Sunday, August 31, 2008

People as Clocks

Deanna and I were walking around the lake this morning. As we passed people going the other direction we'd usually hear one of two things: "Hello" or "Good Morning". However, as I paid more attention I realized that I never heard "Good Morning" - it was always getting truncated to "Morning".

That's when I realized I also heard people say something similar after lunch: "Afternoon", or when walking at night: "Evening".

Are these people greeting me, or telling me the time of day?

I think when I walk around at lunch time I'm going to start greeting strangers with a cheerful "12pm", or when walking in the morning I'll use a bright and sunny "6am!" Now when people pass me they will now know I'm happy to see them and what time of day it is.

I'll be polite and useful.

1 comment:

Robb said...

When studying Linguistics in Utah, I came across an article of a US linguist who had gone to work in the Lower Mainland. He quickly became baffled by these "Morning," "Afternoon," but most specifically the "Evening," or "Night" greetings. He too deduced that such words were truncated greetings for "Good Afternoon" and such.
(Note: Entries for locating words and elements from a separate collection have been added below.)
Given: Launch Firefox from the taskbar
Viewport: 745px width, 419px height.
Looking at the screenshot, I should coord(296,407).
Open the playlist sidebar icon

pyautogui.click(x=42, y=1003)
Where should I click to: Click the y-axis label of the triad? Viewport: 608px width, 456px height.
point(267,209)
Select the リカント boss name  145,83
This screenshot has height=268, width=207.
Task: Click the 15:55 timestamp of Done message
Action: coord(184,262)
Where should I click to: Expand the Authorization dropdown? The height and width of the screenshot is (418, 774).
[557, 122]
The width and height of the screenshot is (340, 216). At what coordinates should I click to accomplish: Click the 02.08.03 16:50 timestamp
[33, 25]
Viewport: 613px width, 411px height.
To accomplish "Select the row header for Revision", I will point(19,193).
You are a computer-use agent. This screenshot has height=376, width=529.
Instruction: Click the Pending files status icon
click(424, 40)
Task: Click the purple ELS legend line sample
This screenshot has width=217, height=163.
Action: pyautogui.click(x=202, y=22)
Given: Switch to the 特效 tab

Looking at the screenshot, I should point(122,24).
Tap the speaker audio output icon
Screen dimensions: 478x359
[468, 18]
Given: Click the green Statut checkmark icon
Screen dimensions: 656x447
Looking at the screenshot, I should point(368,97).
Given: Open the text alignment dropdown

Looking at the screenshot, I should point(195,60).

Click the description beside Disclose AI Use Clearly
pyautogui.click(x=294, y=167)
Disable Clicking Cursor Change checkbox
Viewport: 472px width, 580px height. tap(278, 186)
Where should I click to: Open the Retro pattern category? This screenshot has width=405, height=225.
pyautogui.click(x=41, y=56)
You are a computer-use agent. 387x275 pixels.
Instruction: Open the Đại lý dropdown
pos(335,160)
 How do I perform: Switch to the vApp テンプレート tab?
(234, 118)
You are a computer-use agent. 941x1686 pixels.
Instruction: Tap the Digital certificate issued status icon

However, what surprised him more was the timing if some of the greetings. He would even hear people use "Evening" or "Night" at the end of the work day. He thought, do these Canadians consider the evening/night to begin at 4pm?!

What he later discovered was that "Night" was not just truncated for "Good Night" but rather, "I hope that you have a Good Night after you go home to your family" and was used as a parting greeting rather than a welcoming greeting. People would day, "Night" to each other as they left work, wishing each other a pleasant evening after they got home.

It's so obvious to the users, but when you think about it, our language use is odd sometimes, and it looks as though you have found another oddity to time greetings.